Laura León shows that fantastic art can come from the simplest of notions
"Doce Percepciones de un Silencio"
The project features musicians from “across the Mediterranean (both European and African), the Middle East, Spanish-speaking Latin America, South-East Asia among others”. This diversity only serves to highlight the breadth and scope of the project. To call it ambitious would be doing it a disservice.
As well as the film project (available for free, with the music attached, on YouTube), there is an accompanying magazine – itself a work of art. There are moments, across this whole project, that seem to drawn from some celestial body, such is their divine inspiration. The film itself does not change across the twelve versions – it is only the music that changes. This makes the project seem almost kaleidoscopic – each piece of music changes the feel and atmosphere of the film itself. Put simply, it would be like seeing the Mona Lisa while listening to David Bowie, then seeing it while listening to Vivaldi: the sounds you here while observing it ultimately change the way you perceive it.

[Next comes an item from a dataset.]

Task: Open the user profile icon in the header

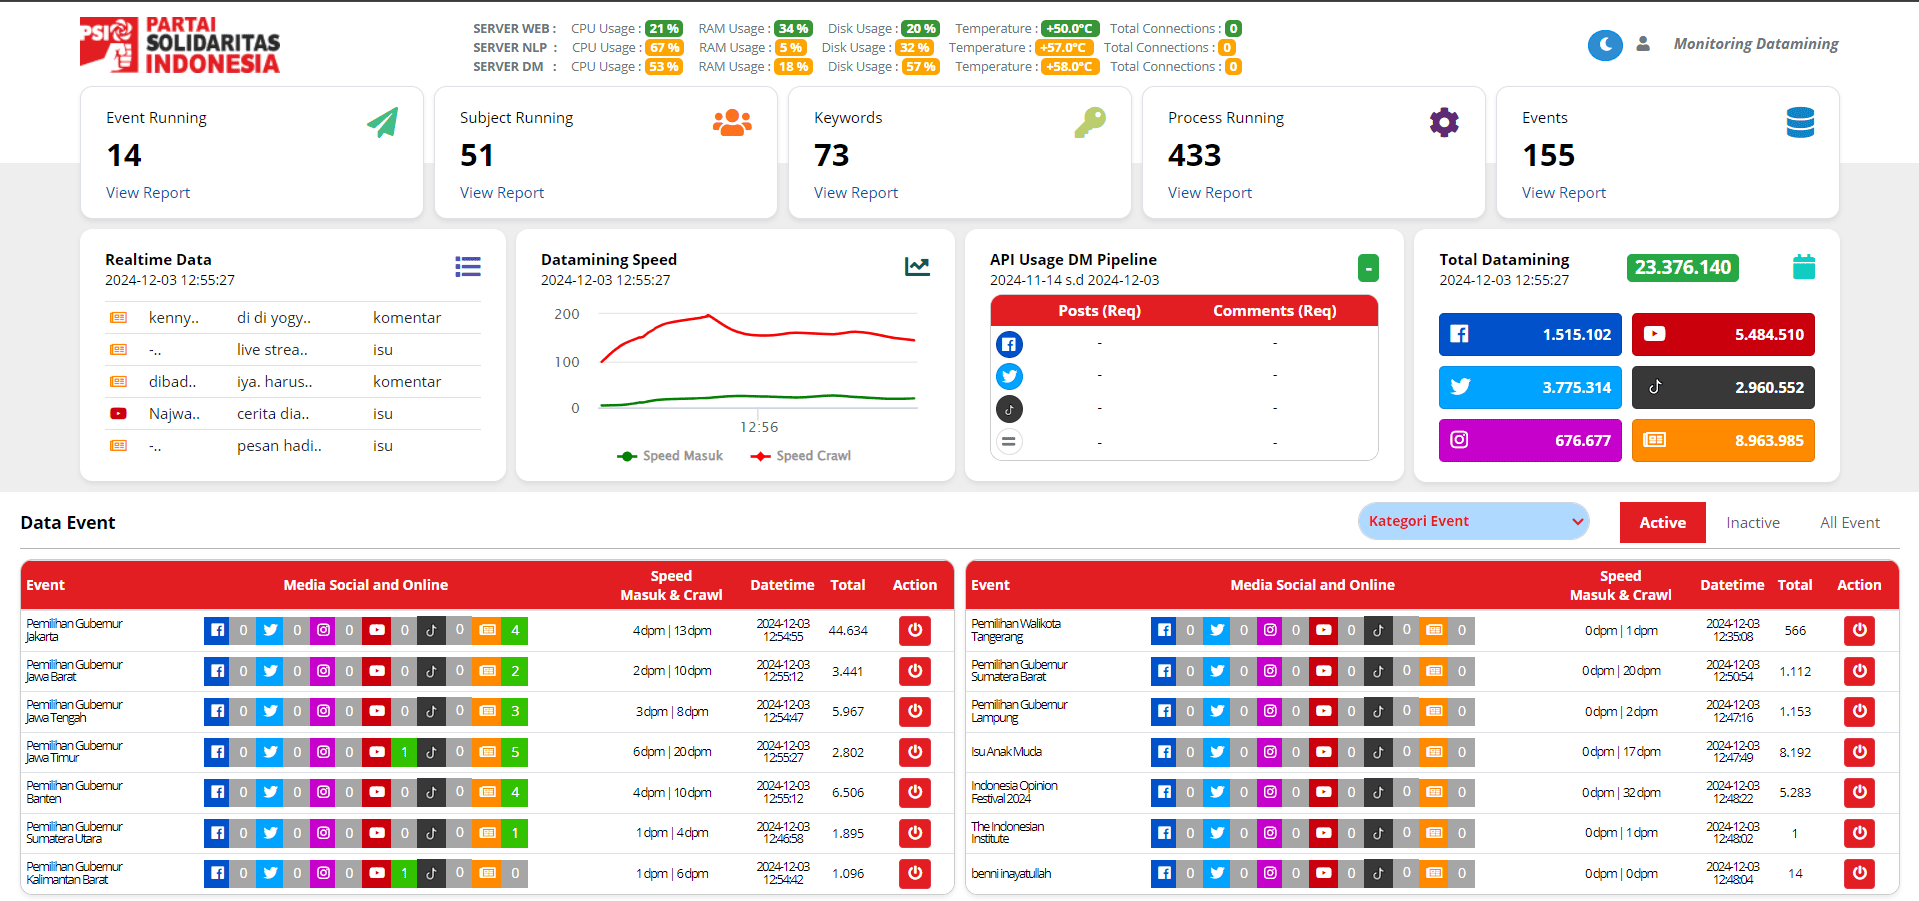Action: tap(1643, 44)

The twelve ‘scores’ that make up the album are pointless as single pieces – which furthers the notion that this is a project that needs to be absorbed as a whole. There is little point hearing or seeing snatches of the entire thing, as you lose the context for each component part. Each of the pieces adds to the power of the visual artefact.
Arthur Zerktouni’s music is like breath on a frozen morning: it drifts, formlessly, away into the frigid atmosphere. It’s amongst the most chilling of the pieces. Verónica Daniela Cerrotta’s piece plays like a field recording from an office.
James Vella’s contribution resembles the ambient soundscapes of Brian Eno and William Basinski – particularly the dreamy, childlike quality of the recording. It’s charmingly nostalgic and pretty, whereas Filipino “hardware hacker and experimental musician” Erick Calilan’s piece is terrifying and tense. The presskit said that it would ‘sit alongside Ben Frost or Wolf Eyes’, and it’s hard to disagree. The piece is loaded with creeping dread, made up entirely of a horrifying white-noise blizzard. Like a tape recording an exorcism.
There are many other fascinating pieces, some of them indescribable. However, this project is not one to be completely dissected and talked about. It’s something to experience, and something new. In 2018, we are faced with a dearth of new, creative thinking – but Laura León and her collaborators have shown that fantastic art can come from the simplest of notions.